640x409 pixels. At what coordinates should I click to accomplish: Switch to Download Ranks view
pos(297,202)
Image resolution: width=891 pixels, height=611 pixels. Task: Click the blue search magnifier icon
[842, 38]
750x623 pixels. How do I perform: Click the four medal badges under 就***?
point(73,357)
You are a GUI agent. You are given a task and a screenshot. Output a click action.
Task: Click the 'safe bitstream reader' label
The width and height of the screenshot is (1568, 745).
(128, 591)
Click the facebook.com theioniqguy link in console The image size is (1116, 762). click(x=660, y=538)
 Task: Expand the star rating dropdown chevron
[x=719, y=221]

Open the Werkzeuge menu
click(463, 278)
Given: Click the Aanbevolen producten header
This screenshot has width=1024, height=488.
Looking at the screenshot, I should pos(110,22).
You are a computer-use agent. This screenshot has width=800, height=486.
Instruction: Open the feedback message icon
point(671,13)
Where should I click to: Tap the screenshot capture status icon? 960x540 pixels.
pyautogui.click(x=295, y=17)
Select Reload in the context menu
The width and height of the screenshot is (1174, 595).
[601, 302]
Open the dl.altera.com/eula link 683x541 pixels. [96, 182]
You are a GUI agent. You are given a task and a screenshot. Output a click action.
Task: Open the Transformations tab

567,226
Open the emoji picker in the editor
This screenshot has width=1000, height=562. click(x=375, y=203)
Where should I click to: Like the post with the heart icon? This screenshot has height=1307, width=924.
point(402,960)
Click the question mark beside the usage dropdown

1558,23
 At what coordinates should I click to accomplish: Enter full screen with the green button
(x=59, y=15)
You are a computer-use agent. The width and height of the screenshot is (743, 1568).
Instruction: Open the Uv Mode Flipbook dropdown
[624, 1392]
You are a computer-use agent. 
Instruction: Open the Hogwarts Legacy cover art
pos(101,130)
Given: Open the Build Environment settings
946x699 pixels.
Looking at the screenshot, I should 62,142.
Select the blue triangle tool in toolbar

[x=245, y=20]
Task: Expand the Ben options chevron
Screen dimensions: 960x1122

▶ **WHAT YOU HAVE TO DO**:
Scan the listing and copy every line where the string "computer" shows up.

▶ **OUTPUT OF THE TASK**:
You are a computer-use agent. This screenshot has width=800, height=486.
You are a computer-use agent. The width and height of the screenshot is (743, 1568).
You are a computer-use agent. 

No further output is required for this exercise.